S. aureus cells expressing mreB of B. subtilis. (A) Western blot analysis detecting the presence of the MreB protein in cell extracts by using polyclonal antibodies against MreB of B. subtilis. WT is wild-type strain Newman. mreB⁺ is a Newman strain expressing mreB of B. subtilis under the control of an IPTG-inducible promoter. The positive control (C+) is B. subtilis strain PY79. (B) Comparison of cell sizes of wild-type and mreB⁺ strains. Cultures were grown until exponential phase was reached, and the cell size was monitored by fluorescence microscopy. The cellular membrane was stained with Nile red (false colored red), and the DNA was stained with Hoechst 3342 (false colored blue). Bar, 1 μm. (C) Quantification of the diameters of 500 cells selected from wild-type and mreB⁺ microscopic fields.

FIG 4

Subcellular distribution of MreB in S. aureus. (A) Fluorescent pictures of S. aureus cells expressing the Mars-MreB translational fusion (false colored red). Shown are Z-stack image series of a single cell expressing mreB. The pictures are sequentially numbered according to their position in the Z-stack. The fluorescence signal was deconvoluted and false-colored red. Bar, 1 μm. A reconstruction of the Z-stack series is presented at the right. In this panel, the fluorescence signals from the 8 planes of the Z-stack are combined into one single plane. Bar, 1 μm. (B) MreB-expressing cells show an altered disposition of cell wall material. Shown are transmission electron microscopy micrographs of sectioned cells from wild-type and MreB-expressing (mreB⁺) cultures. The unusual reorganization of the cell wall material is observed in discrete regions of the bacterial membrane in MreB-expressing cells, which are labeled with asterisks.

FIG 5

Analysis of protein-protein interactions between MreB and cell wall-related proteins. (A) Bacterial two-hybrid analysis showing interactions between MreB and the protein components of the staphylococcal cell wall elongation machinery (Pbp2, Pbp3, MreC, and MreD) or the cell division protein machinery (FtsZ, FtsA, and EzrA).

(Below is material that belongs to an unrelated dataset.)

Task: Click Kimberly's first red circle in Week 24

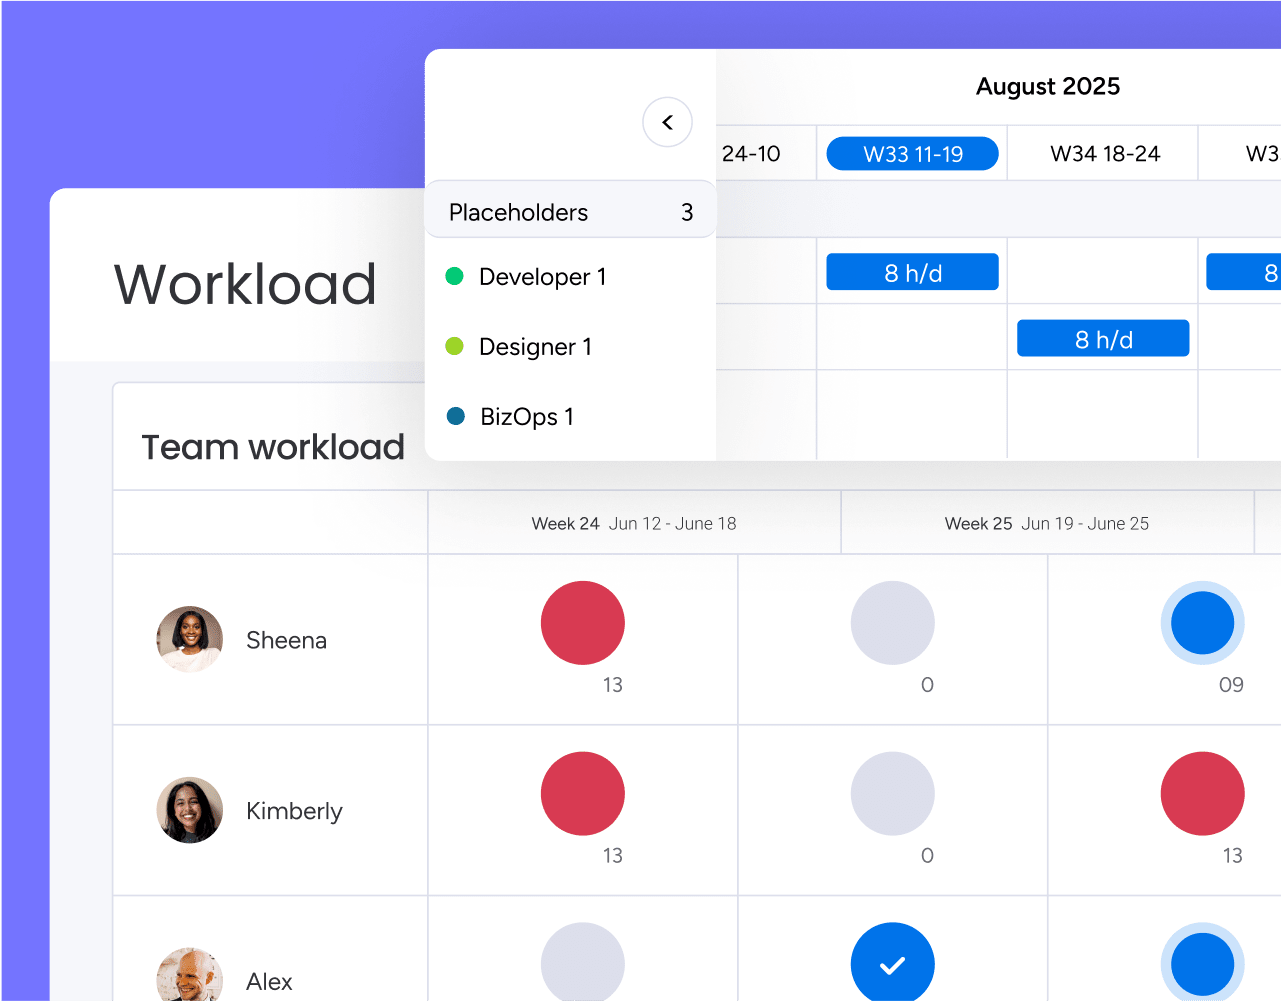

The MreB-MreB interaction was used as a positive control (pKT25-mreB/pUT18C-mreB). (B) Quantification of positive interactions using β-galactosidase activity. Cells were grown at 30°C for 24 h. Values are the mean results from three independent cultures; error bars represent standard deviations. The Zip/Zip control reached 3,000 Miller units (results not shown). C−, empty vectors.